Every crate that touches quantized weights depends on trueno-quant's constants.

## Block Size Constants as Contracts

The core contract is the mapping from quantization format to block geometry:

| Format | Elements/Block | Bytes/Block | Constants                            |
|--------|---------------|-------------|--------------------------------------|
| Q4_K   | 256           | 144         | `Q4_K_BLOCK_SIZE`, `Q4_K_BLOCK_BYTES` |
| Q5_K   | 256           | 176         | `Q5_K_BLOCK_SIZE`, `Q5_K_BLOCK_BYTES` |
| Q6_K   | 256           | 210         | `Q6_K_BLOCK_SIZE`, `Q6_K_BLOCK_BYTES` |

These constants are consumed by:
- `trueno/src/contracts.rs` -- `QuantFormat` structs re-export these values
- `aprender/src/format/layout_contract.rs` -- import-time buffer validation
- `realizar` -- dequantization buffer allocation during inference

Changing these constants without updating all consumers breaks the chain.

## Quantization Functions

Each quantization function operates on exactly one block of elements:
- `quantize_q4_k(data)` -- Quantizes a `&[f32]` slice into Q4_K bytes
- `quantize_q5_k(data)` -- Quantizes a `&[f32]` slice into Q5_K bytes
- `quantize_q6_k(data)` -- Quantizes a `&[f32]` slice into Q6_K bytes

Matrix variants (`quantize_q4_k_matrix`, etc.) handle multi-row quantization
with proper block alignment.

## Dequantization Invariants

Each `dequantize_*` function has a postcondition:
- Output length = `(input_bytes / block_bytes) * block_elements`
- Input must be a multiple of `block_bytes` in length

The three dequantization functions are:
- `dequantize_q4_k_to_f32(data, num_elements)` -> `Vec<f32>`
- `dequantize_q5_k_to_f32(data, num_elements)` -> `Vec<f32>`
- `dequantize_q6_k_to_f32(data, num_elements)` -> `Vec<f32>`

## Transpose Functions

For GEMV, weight matrices must be in row-major layout.
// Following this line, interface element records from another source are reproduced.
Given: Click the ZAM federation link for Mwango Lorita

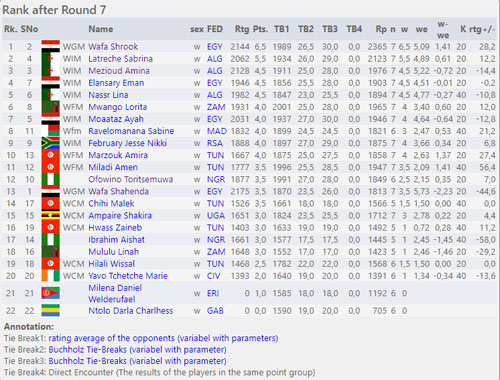Looking at the screenshot, I should pyautogui.click(x=216, y=107).
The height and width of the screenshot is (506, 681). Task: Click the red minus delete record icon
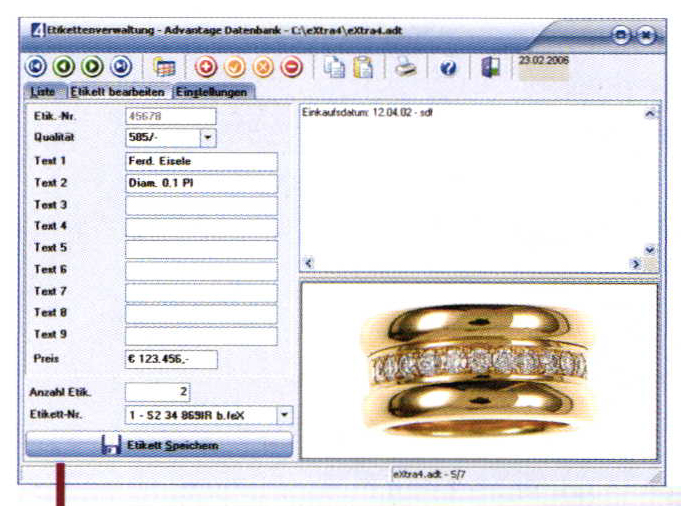[293, 68]
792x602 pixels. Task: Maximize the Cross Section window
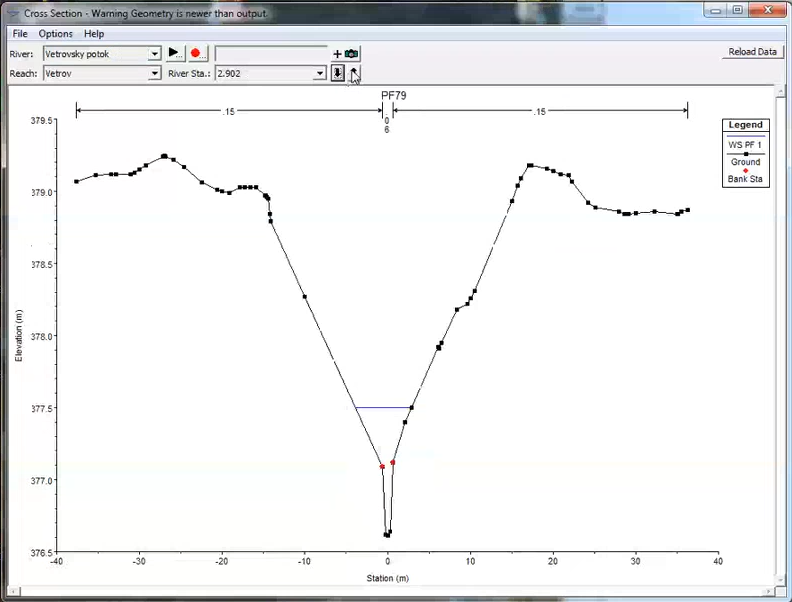tap(738, 10)
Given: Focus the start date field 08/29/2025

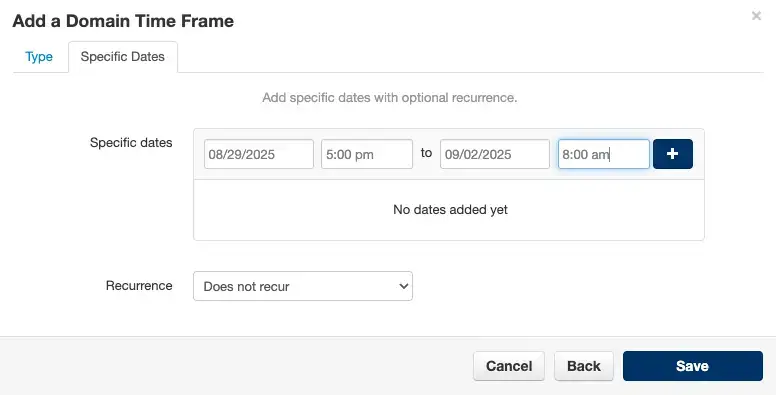Looking at the screenshot, I should click(259, 154).
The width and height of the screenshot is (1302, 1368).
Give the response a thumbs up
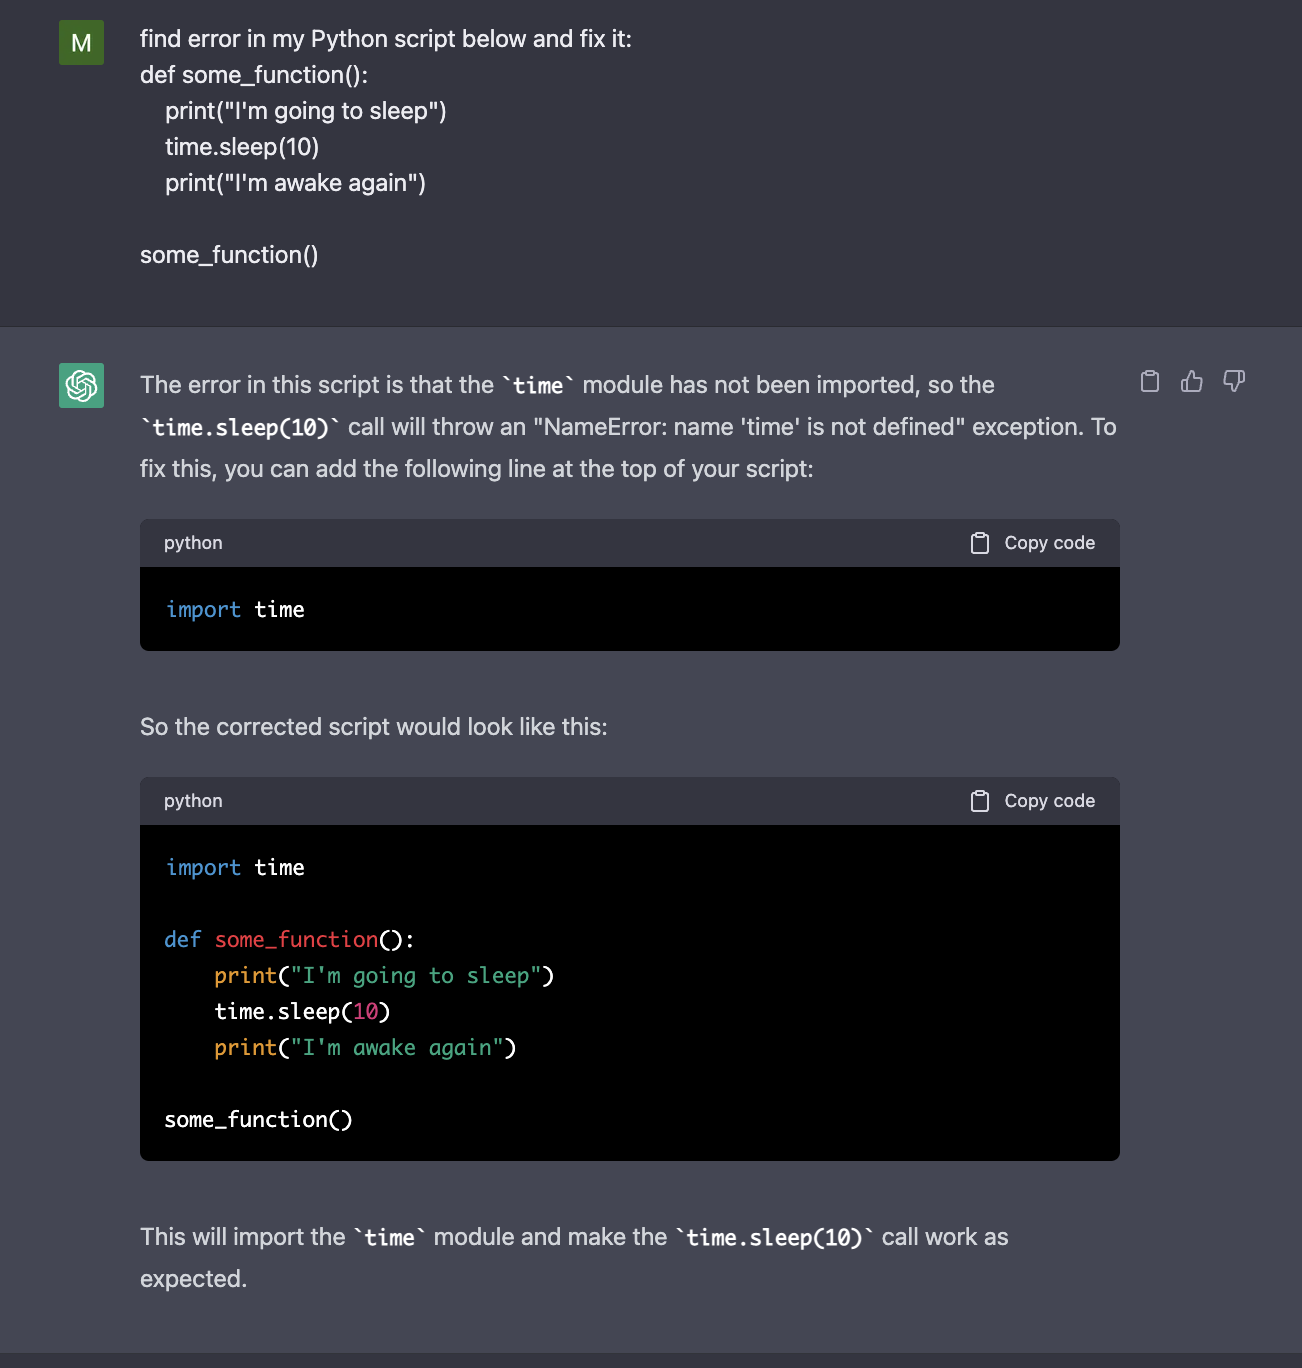point(1192,381)
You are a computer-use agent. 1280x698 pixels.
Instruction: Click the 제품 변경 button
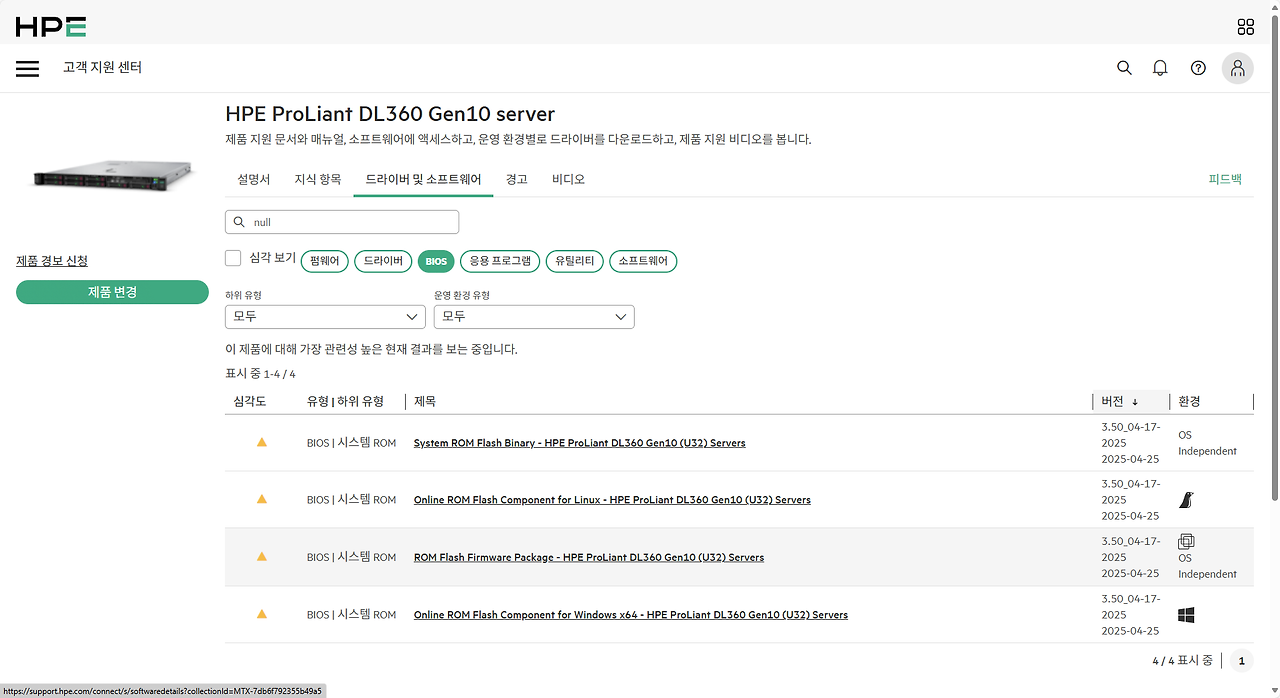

The transpose functions
convert column-major GGUF block data into row-major APR block data:
- `transpose_q4k_for_matmul(data, rows, cols)` -> `Vec<u8>`
- `transpose_q5k_for_matmul(data, rows, cols)` -> `Vec<u8>`
- `transpose_q6k_for_matmul(data, rows, cols)` -> `Vec<u8>`

These are called at the GGUF import boundary in aprender, not at inference time.

## F16 Boundary

`F16_MIN_NORMAL` (approximately 6.1e-5) defines the smallest valid f16 normal
value. Scale factors below this threshold would produce NaN on round-trip through
f16 encoding. This constant guards the quantization path.

## Source of Truth

- **Block constants**: `src/lib.rs`
- **Consumer**: `~/src/trueno/src/contracts.rs`
- **Full DbC spec**: `~/src/aprender/docs/specifications/enforce-provable-DbC.md`